(Dataset records)
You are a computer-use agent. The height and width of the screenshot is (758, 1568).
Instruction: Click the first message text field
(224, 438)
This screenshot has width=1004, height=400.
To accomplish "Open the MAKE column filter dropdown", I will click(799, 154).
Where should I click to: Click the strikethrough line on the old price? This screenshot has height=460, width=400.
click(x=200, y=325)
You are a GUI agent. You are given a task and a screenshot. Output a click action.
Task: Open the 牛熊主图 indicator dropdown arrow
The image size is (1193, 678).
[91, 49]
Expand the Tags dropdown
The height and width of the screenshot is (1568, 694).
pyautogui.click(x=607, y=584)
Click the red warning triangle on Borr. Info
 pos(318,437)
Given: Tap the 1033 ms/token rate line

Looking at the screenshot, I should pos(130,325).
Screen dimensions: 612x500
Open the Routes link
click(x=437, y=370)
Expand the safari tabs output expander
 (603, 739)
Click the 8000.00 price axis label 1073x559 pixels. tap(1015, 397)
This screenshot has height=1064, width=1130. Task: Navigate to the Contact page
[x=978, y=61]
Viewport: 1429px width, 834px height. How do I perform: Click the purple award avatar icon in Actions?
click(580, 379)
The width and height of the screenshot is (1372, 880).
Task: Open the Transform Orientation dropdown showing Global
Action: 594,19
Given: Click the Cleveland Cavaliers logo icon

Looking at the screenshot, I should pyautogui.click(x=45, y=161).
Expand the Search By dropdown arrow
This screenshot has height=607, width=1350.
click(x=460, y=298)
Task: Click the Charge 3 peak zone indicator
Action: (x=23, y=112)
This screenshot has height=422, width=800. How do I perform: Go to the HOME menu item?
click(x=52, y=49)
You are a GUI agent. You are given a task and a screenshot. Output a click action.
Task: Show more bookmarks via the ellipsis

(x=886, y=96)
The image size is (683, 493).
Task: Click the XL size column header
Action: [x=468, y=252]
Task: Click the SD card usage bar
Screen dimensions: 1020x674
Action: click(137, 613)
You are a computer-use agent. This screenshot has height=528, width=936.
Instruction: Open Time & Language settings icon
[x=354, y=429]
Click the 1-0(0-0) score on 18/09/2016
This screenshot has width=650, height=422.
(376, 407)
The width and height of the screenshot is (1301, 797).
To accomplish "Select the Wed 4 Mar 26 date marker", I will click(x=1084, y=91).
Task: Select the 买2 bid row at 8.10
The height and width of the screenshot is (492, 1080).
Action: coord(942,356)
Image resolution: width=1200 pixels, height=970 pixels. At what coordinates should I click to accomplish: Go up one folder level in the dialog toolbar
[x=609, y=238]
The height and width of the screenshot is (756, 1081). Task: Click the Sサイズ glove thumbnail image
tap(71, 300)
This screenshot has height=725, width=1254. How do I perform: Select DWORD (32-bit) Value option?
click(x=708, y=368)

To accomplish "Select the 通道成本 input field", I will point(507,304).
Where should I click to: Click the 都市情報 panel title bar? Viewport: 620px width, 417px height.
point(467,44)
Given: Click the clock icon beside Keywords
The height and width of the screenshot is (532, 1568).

About this task: Output the data above without altering a line.

Answer space:
You are a computer-use agent. The height and width of the screenshot is (758, 1568).
Instruction: Click the first message text field
(224, 438)
This screenshot has width=1004, height=400.
To accomplish "Open the MAKE column filter dropdown", I will click(799, 154).
Where should I click to: Click the strikethrough line on the old price? This screenshot has height=460, width=400.
click(x=200, y=325)
You are a GUI agent. You are given a task and a screenshot. Output a click action.
Task: Open the 牛熊主图 indicator dropdown arrow
The image size is (1193, 678).
[91, 49]
Expand the Tags dropdown
The height and width of the screenshot is (1568, 694).
pyautogui.click(x=607, y=584)
Click the red warning triangle on Borr. Info
 pos(318,437)
Given: Tap the 1033 ms/token rate line

Looking at the screenshot, I should pos(130,325).
Screen dimensions: 612x500
Open the Routes link
click(x=437, y=370)
Expand the safari tabs output expander
 (603, 739)
Click the 8000.00 price axis label 1073x559 pixels. tap(1015, 397)
This screenshot has height=1064, width=1130. Task: Navigate to the Contact page
[x=978, y=61]
Viewport: 1429px width, 834px height. How do I perform: Click the purple award avatar icon in Actions?
click(580, 379)
The width and height of the screenshot is (1372, 880).
Task: Open the Transform Orientation dropdown showing Global
Action: 594,19
Given: Click the Cleveland Cavaliers logo icon

Looking at the screenshot, I should pyautogui.click(x=45, y=161).
Expand the Search By dropdown arrow
This screenshot has height=607, width=1350.
click(x=460, y=298)
Task: Click the Charge 3 peak zone indicator
Action: (x=23, y=112)
This screenshot has height=422, width=800. How do I perform: Go to the HOME menu item?
click(x=52, y=49)
You are a GUI agent. You are given a task and a screenshot. Output a click action.
Task: Show more bookmarks via the ellipsis

(x=886, y=96)
The image size is (683, 493).
Task: Click the XL size column header
Action: [x=468, y=252]
Task: Click the SD card usage bar
Screen dimensions: 1020x674
Action: click(137, 613)
You are a computer-use agent. This screenshot has height=528, width=936.
Instruction: Open Time & Language settings icon
[x=354, y=429]
Click the 1-0(0-0) score on 18/09/2016
This screenshot has width=650, height=422.
(376, 407)
The width and height of the screenshot is (1301, 797).
To accomplish "Select the Wed 4 Mar 26 date marker", I will click(x=1084, y=91).
Task: Select the 买2 bid row at 8.10
The height and width of the screenshot is (492, 1080).
Action: coord(942,356)
Image resolution: width=1200 pixels, height=970 pixels. At what coordinates should I click to accomplish: Go up one folder level in the dialog toolbar
[x=609, y=238]
The height and width of the screenshot is (756, 1081). Task: Click the Sサイズ glove thumbnail image
tap(71, 300)
This screenshot has height=725, width=1254. How do I perform: Select DWORD (32-bit) Value option?
click(x=708, y=368)

To accomplish "Select the 通道成本 input field", I will point(507,304).
Where should I click to: Click the 都市情報 panel title bar? Viewport: 620px width, 417px height.
point(467,44)
Given: Click the clock icon beside Keywords
The height and width of the screenshot is (532, 1568).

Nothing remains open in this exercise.